After locating the line that contains "Viewport: 691px width, 749px height." in the listing below, write out that line and every following line exactly, with no other output.

*** Opening Data section ***

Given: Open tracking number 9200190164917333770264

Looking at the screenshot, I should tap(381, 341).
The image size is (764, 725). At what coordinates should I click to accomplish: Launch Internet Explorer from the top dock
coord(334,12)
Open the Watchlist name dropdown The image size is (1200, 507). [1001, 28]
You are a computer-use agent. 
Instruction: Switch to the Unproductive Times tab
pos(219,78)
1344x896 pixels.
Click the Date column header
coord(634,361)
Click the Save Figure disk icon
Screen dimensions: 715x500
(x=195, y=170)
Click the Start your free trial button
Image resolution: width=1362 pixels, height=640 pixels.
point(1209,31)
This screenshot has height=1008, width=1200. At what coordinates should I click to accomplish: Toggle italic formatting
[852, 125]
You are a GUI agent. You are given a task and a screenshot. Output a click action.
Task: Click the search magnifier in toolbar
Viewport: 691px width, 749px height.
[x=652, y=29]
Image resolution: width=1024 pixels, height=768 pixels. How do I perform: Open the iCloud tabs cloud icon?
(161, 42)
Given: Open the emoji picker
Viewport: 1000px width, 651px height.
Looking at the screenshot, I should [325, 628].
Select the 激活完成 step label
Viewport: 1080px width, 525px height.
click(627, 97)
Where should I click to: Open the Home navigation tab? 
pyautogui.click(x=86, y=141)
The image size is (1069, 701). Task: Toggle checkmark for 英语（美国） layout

*** Closing Data section ***

Completed task –
Viewport: 691px width, 749px height.
[x=652, y=29]
Image resolution: width=1024 pixels, height=768 pixels. How do I perform: Open the iCloud tabs cloud icon?
(161, 42)
Given: Open the emoji picker
Viewport: 1000px width, 651px height.
Looking at the screenshot, I should [325, 628].
Select the 激活完成 step label
Viewport: 1080px width, 525px height.
click(627, 97)
Where should I click to: Open the Home navigation tab? 
pyautogui.click(x=86, y=141)
The image size is (1069, 701). Task: Toggle checkmark for 英语（美国） layout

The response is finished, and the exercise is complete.